Cold comfort | 7 December 2017

Is it yellow, pink or green? Or chrome, with double doors, the size of a small car? What does your fridge say about you?

issue 09 December 2017

Mrs Thatcher once explained that she adored cleaning the fridge because, in a complicated life, it was one of the few tasks she could begin and end to total satisfaction. In this way are refrigerators evidence of our struggles, our hopes and our fears.

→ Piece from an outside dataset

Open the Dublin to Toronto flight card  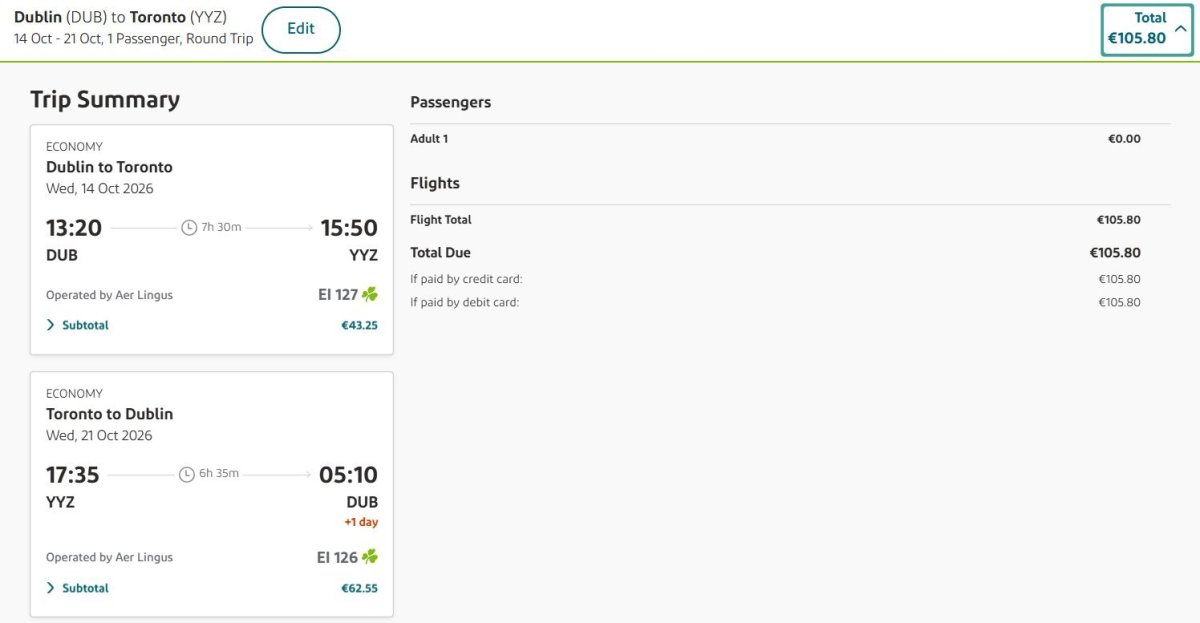212,240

Moreover, if you accept that the selection and preparation of food is a defining part of our culture, then you must acknowledge the primacy of the refrigerator in human affairs. In 2012, The Royal Society declared refrigeration to be the single most significant innovation in food technology since Fred Flintstone invented the barbecue. Me? I wrote these notes while chewing chilled sapphire grapes from Brazil, via Waitrose, messengers from our refrigerated global food chain.

Your domestic fridge is your autobiography. By its contents are ye known. People ostentatiously arrange green vegetables to signal virtue. I know I do. The ratio of yoghurt to beer is always revealing. That withered and wretched celeriac root lurking at the back of the salad drawer always puts me in mind of a medieval theologian’s diatribes about the appearance of my soul. The evil-looking celeriac reveals a mixture of ambition and incompetence.

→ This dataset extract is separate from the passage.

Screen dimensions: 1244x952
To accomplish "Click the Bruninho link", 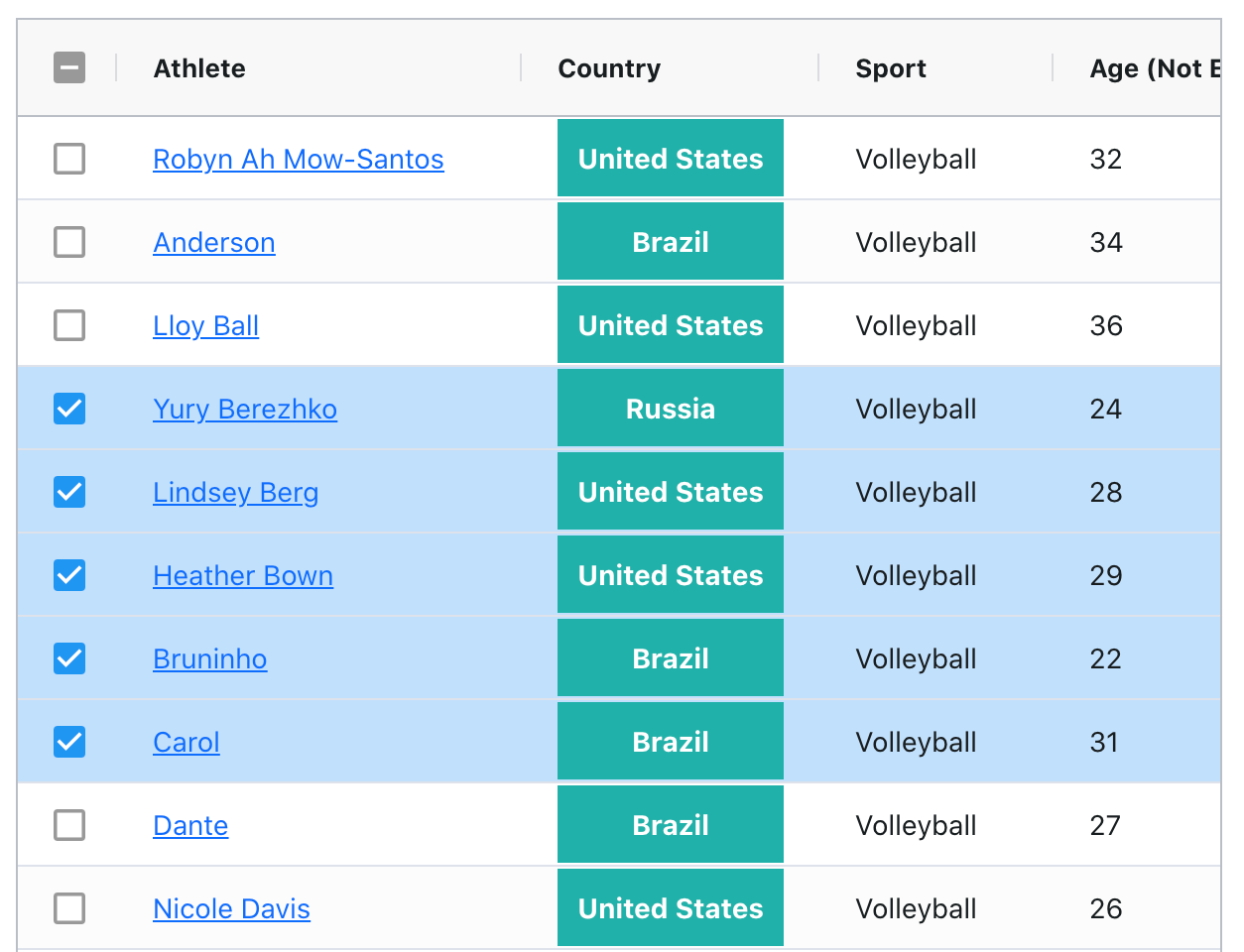I will click(210, 658).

Size matters. There was, perhaps, once a time when I would ask visitors if they would like to come upstairs and see my etchings. Now I ask if they would like to come downstairs and admire my smackdown, look-at-me, double-door stainless steel Gaggenau RB491 combo. This is as big as a small car. And the latest refinement is a dedicated wine fridge. I know. I have one. You can calibrate self-improvement as well as the march of civilisation by the evolution of the fridge.

Then there are freezers, acting like medieval oubliettes where stuff of indeterminate value is suspended in limbo until it is thrown away.